Dann habe ich die 3 Linux-Partitionen mit Acronis Disk Director auf die gleiche Platte wie mein Windows kopiert.
Wenn ich jetzt von der Platte boote bootet nur das Windows weil die Windowspartition aktiv ist. Setze ich die 1. Linux-Partiton aktiv kommt "Fehler beim Laden des Betriebssystems".

Wie bekomme ich es hin dass Linux und Windows bootbar werden und ich das ganze im Suse-Bootmanager auswählen kann?

MFG
dom


----------



## Chamäleon (4. Dezember 2006)

Merkwürdiger Vorgang!!

Bei der Installation von SuSE Linux wird Dir angeboten, eine bestehende (Windows-) Partition zu verkleinern und Linux in dem nun frei gewordenen Bereich zu installieren. Wenn Du diese Option nutzt, richtet SuSE den Bootmanager automatisch richtig ein.
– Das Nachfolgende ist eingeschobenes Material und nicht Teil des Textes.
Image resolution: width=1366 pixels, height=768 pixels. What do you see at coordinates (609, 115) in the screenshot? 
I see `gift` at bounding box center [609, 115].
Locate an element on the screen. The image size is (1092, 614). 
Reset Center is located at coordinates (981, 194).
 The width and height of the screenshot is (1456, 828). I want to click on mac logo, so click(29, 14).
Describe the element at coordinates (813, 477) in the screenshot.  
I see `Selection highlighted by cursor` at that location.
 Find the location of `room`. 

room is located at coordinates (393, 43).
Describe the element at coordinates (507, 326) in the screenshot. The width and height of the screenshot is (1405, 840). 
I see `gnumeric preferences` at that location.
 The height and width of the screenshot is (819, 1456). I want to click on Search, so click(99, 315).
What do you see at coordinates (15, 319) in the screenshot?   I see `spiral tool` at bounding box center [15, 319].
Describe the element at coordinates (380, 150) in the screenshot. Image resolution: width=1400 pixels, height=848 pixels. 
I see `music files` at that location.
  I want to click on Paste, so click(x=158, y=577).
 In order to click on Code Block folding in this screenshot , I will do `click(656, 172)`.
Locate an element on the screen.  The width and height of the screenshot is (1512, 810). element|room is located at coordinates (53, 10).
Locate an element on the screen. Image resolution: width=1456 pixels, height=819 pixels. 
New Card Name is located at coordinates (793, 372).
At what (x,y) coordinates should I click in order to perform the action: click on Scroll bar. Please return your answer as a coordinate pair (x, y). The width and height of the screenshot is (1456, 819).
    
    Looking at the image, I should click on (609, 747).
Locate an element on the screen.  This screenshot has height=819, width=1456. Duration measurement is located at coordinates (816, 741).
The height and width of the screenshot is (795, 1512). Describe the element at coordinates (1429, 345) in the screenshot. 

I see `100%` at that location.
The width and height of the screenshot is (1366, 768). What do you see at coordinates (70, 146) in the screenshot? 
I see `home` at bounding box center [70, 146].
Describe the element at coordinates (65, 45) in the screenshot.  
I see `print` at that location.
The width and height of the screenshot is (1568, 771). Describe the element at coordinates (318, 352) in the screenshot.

Zu Deinem Disk Manager kann ich nichts sagen, da ich ihn nicht kenne. Ich persönlich halte nicht viel von diesen "Festplatten-Verwurschtelern".


----------



## splat (14. Dezember 2006)

Hallo d-braun

wenn du nicht neu installieren magst (wer will das schon), dann stelle den Linux Bootloader doch einfach mit irgendeiner Linux Live CD unter chroot wieder her, nachdem du deine Linux Partition aktiv gesetzt hast. Welchen Bootloader benutzt du denn? Falls du Grub benutzt, dann hast du hier eine recht gute Anleitung. Unter dem Punkt "Bootloader wiederherstellen" - "chroot über ein Live System". Habe das schon einige Male gemacht (jedesmal nachdem mir Windows nach einer Installation meinen Bootloader überschrieben hat) und es dürfte auch nicht so tragisch sein, wenn deine Partitionen wild verteilt sind. Spielt auch keine Rolle welche Live CD du dafür benutzt.

Gruß,
Marc


----------



## Anime-Otaku (18. Dezember 2006)

Wahrscheinlich ist die interne Festplatte eine IDE Festplatte daher wird sie unter Linux mittels hdX angesprochen. Externe USB Festplatten werden mittels sdX angesprochen (genau wie sata). Dazu musst du die /etc/fstab anpassen und gegebenenfalls lilo bzw. grub neu in die MBR schreiben.


----------